Hi, I have started using Ganesha a bit more intensely than usual
under Ubuntu LTS 14 (kernel 4.4.0-nnn) and 16 (kernel 4.15-nn)
and I was astonished to see that 'rm -r' of a directory
hierarchy returned that some files were not deleted, and 1-2
repeats were needed (mounted with NFSv4, TCP, 'sec=sys').
Investigating it I saw that 'ls' of a directory often (usually)
did not return all entries in a directory. Indeed using 'strace'
both 'rm' and 'ls' showed missing entries from 'getdents'(2).
Looking at packet captures shows that this happens to READDIR
responses that are split in several parts, and the entry omitted
is always the last one in each part. But sometimes it is not
omitted by the client. This omission never happens with the
'nfs-kernel-server'. The omission is highly repeatable for a
given directory and client, but the omitted entries depend on
the client and the number of entries in a directory. On one
client for example it was consistently every 40th entry (because
each part contained 40 entries).
No entries are omitted when the client is Fedora 30 with kernel
5.2.nn or with GRML 2018.12 or Parrot 4.7 (kernel 4.19.nn in
both cases).
My investigations, with the good assistance of a couple of
people from the #Ganesha IRC channel, seem to show that this is
a bug in the Ubuntu kernel 'nfs' kernel filesystem, but since
'nfs-kernel-server' does not trigger it, it gives the impression
that it is Ganesha that is unreliable, so a workaround within
Ganesha might be useful.
I have made a TCP trace here of a 'ls' of a directory with 90
entries:
http://www.sabi.co.uk/xtmp/nfs-ganesha-ext4-miss_32_51_70.pcap
On one client the missing entries are "0032" (packet 82), "0051"
(packet 87) and "0070" (packet 92), all of which are the last
entry in their part of the response; curiously entries "0013"

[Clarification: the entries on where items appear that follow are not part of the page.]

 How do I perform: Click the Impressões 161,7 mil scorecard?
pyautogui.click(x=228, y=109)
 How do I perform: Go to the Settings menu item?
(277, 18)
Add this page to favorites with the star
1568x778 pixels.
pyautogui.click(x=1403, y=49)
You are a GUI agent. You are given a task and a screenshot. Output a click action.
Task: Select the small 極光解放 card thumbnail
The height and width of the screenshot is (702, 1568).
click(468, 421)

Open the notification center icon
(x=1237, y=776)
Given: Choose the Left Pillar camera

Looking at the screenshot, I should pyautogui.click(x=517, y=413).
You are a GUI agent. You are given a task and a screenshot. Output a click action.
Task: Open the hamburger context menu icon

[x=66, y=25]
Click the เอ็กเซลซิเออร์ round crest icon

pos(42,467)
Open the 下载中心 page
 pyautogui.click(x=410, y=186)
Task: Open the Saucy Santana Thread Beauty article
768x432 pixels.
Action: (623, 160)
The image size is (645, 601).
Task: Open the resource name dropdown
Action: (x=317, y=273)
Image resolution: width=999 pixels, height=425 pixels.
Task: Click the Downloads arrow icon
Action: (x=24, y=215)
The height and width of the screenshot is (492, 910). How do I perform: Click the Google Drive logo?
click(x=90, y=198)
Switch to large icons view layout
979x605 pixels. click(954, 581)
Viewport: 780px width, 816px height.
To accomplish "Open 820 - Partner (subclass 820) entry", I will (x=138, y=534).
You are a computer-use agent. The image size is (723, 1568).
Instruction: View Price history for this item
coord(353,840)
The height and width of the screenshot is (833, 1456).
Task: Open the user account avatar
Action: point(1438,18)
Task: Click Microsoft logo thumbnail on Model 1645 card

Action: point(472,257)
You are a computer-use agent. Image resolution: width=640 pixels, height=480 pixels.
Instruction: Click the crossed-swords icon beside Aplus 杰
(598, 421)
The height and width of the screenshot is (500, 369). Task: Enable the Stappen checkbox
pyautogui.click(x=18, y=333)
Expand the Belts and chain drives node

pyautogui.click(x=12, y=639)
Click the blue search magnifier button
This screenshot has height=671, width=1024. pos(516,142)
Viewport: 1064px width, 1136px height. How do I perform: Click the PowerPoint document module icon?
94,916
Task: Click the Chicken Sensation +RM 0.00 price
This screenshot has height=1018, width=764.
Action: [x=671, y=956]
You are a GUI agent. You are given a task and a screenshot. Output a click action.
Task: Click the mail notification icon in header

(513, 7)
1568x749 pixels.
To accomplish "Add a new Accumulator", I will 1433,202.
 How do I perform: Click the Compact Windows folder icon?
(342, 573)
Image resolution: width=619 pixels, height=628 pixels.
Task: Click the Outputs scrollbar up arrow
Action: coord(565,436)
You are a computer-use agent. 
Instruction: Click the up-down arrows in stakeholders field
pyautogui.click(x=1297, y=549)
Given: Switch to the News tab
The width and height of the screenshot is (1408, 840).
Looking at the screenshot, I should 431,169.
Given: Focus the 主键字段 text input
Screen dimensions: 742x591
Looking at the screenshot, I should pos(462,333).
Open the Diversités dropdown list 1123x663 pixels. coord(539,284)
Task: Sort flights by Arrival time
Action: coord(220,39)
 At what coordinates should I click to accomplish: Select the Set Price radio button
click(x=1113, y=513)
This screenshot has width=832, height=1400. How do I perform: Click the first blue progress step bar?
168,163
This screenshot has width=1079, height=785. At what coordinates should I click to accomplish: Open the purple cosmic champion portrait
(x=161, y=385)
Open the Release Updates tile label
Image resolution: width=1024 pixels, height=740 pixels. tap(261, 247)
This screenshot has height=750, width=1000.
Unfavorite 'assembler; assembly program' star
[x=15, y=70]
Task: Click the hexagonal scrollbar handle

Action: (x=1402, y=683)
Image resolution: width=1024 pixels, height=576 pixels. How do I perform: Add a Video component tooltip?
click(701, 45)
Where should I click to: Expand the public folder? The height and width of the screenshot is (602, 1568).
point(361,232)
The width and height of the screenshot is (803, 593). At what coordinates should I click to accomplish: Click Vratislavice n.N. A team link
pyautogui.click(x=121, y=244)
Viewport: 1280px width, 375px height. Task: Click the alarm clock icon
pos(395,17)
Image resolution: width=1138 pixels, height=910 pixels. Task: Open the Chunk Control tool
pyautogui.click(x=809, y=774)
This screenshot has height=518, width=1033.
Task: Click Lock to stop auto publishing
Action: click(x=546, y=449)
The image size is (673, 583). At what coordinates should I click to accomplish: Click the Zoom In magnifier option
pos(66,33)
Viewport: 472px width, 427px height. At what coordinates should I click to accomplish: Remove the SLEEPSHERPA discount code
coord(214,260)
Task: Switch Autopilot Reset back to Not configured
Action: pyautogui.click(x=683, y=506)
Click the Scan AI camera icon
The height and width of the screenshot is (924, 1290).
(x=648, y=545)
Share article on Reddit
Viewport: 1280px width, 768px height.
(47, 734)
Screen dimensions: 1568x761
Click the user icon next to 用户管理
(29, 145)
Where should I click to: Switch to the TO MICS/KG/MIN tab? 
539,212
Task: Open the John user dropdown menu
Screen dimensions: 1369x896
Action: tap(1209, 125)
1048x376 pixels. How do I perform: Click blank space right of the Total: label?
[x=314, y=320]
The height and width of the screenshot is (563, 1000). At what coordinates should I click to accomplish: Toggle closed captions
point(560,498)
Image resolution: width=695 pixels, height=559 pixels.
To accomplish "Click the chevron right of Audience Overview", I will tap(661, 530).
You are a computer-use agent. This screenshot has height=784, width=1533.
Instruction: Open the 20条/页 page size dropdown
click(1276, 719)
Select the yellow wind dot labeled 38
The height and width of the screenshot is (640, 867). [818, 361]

and "0088" the last entry their parts of the response but are
listed by the 'nfs' client.
I am not familiar enough with the NFS v4 protocol to reliably
spot any differences that might trigger that bug, but I had a
look and I cannot see any.
BTW I had a look at potentially relevant commits from the kernel
'git' and no obvious point, but these commits may be relevant:
02ef04e432babf8fc703104212314e54112ecd2d
98de9ce6f6660d02aa72d7b9b17696fa68a2ed9b